I'd been walking around Park Guell when the flashback hit. I was no longer seeing the brightly-coloured mosaic masterpieces but a blood bathed wasteland. Seeing it again caused me to shiver. It was bad seeing the slaughter first hand but did I have to be reminded of the innocent lives I couldn't save because I got information that was Rebel hands too late? It was out of my control.
I was a failure!
A phone ringing was heard but I barely heard anything outside my own head. Someone physically shaking me snapped me out of the spell-binding state I was locked in. Lungs burned for air, eyes stung, mt mouth felt like cardboard and my throat was drug and rough as sandpaper. Not a good feeling. Standing, I nodded and thanked the kind people around me (I keep forgetting I know conversational Spanish), who were also shielding my vulnerability from curious onlookers, and ran to the nearest airport. I would have to make another, more relaxing holiday to Barcelona when my head wasn't as dark. It was a beautiful place.
I caught the next flight to Chicago.
Yeah, I know. It sounds like I'm running from my problems but I was hoping that with an entire ocean and a continent between me and Bucharest...Sofia, whatever, I'd feel safe. Start burying my bloodied past. Pretend that no of it ever happened. Wishful thinking I know but hope was a nasty and insistent little bugger. It wouldn't leave me alone.
No idea why I chose Chicago. I just felt like I needed t go there to leave my past where it belongs - in...the...past!
Over the next few months, I isolated myself from anyone and everyone. Having found a small place near Sears Tower, I was pretty anonymous. I had bought, well rented would be more accurate, the place under a false name but seeing as I wasn't planning on staying long I couldn't find it in me to care.
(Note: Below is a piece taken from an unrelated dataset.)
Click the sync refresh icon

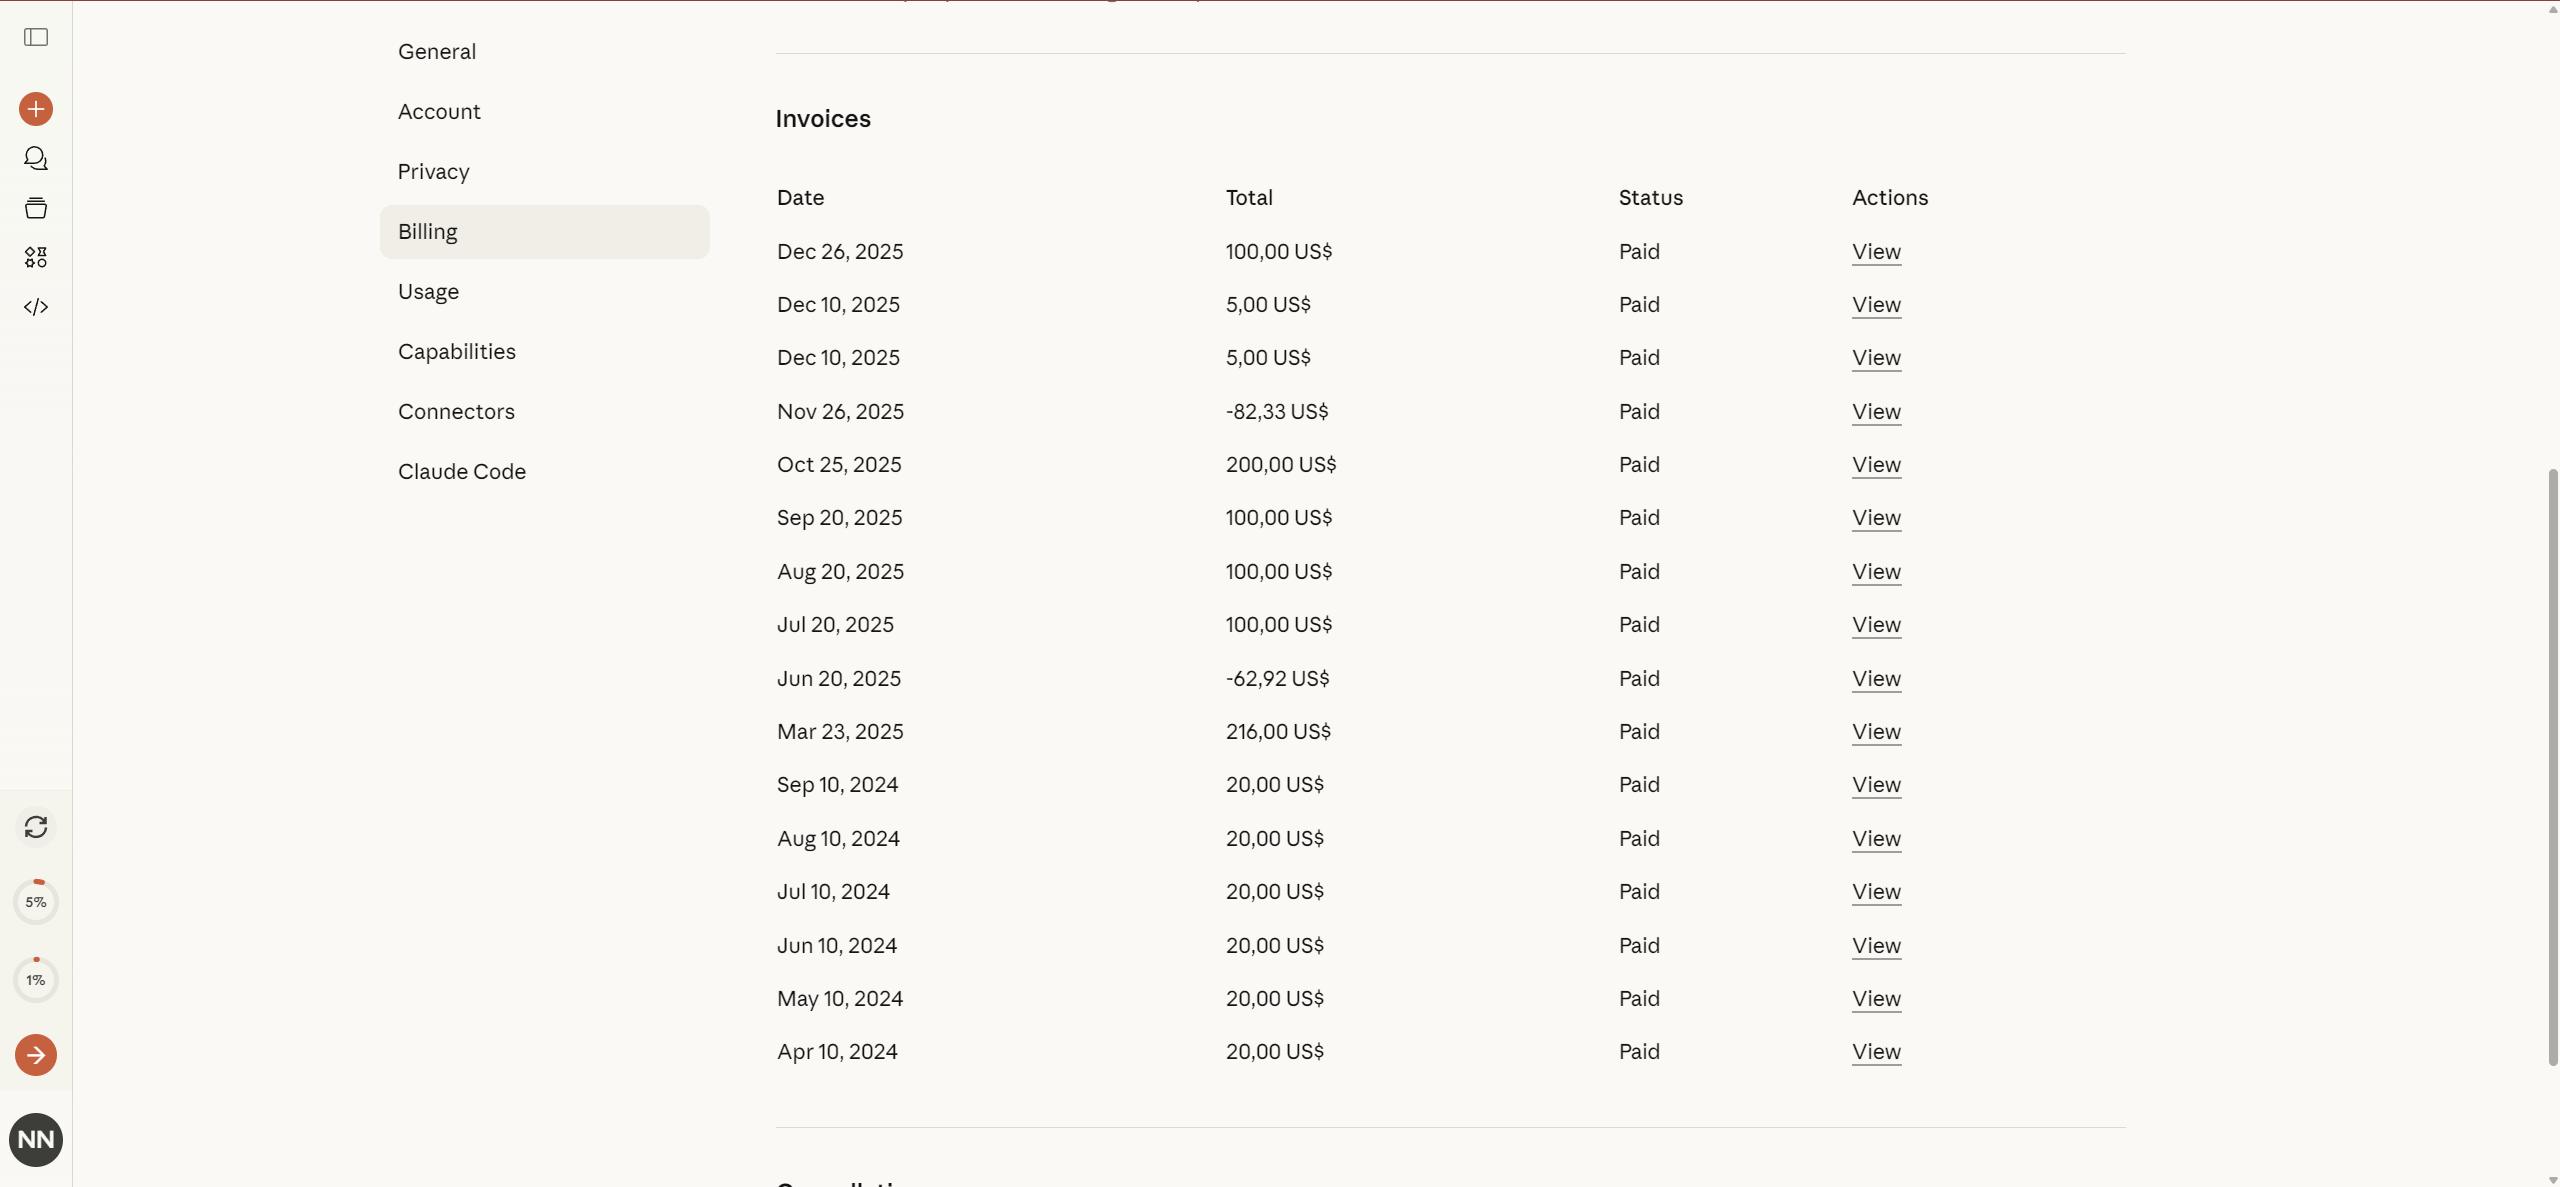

Days passed in a routine: wake up, workout, lunch, write in a small notebook - hazard of being in therapy, pills and sleep. Repeat the next day. Days, weeks and months passed before she crashed her way into my life.
Lynn, a tomboy with a love of all things dangerous, became my best friend. She'd crashed through my door whilst playing a game called Stokie in the Dark. I was clueless. What the hell was Stokie in the Dark?! Anyway, attached to Lynn - though I didn't know it at the time, came the Gang.
I loved them to pieces but it wasn't until Lynn I felt like Chicago really was becoming my second chance at life. That's why its so special to me, because over time the crushing weight of depression and loneliness eased. The guilt remained with the tendencies but I would need a miracle to decrease their significance on my life. All this as long as Lynn stayed in my life.
I could be a normal teenager once more.
My name is Sasha Dashkov and this is my story.
Blogger note: This piece was influenced by a quote from a former NFL player: Chicago's a special place. This piece is many about how one small change in someone's life or even someone unexpected, whether or not it be a life-long friendship. It was also inspired by a day trip I once took to Barcelona's famous Park Guell and it is the sort of place where a thousand and one ideas for a story can emerge. Thank you for reading.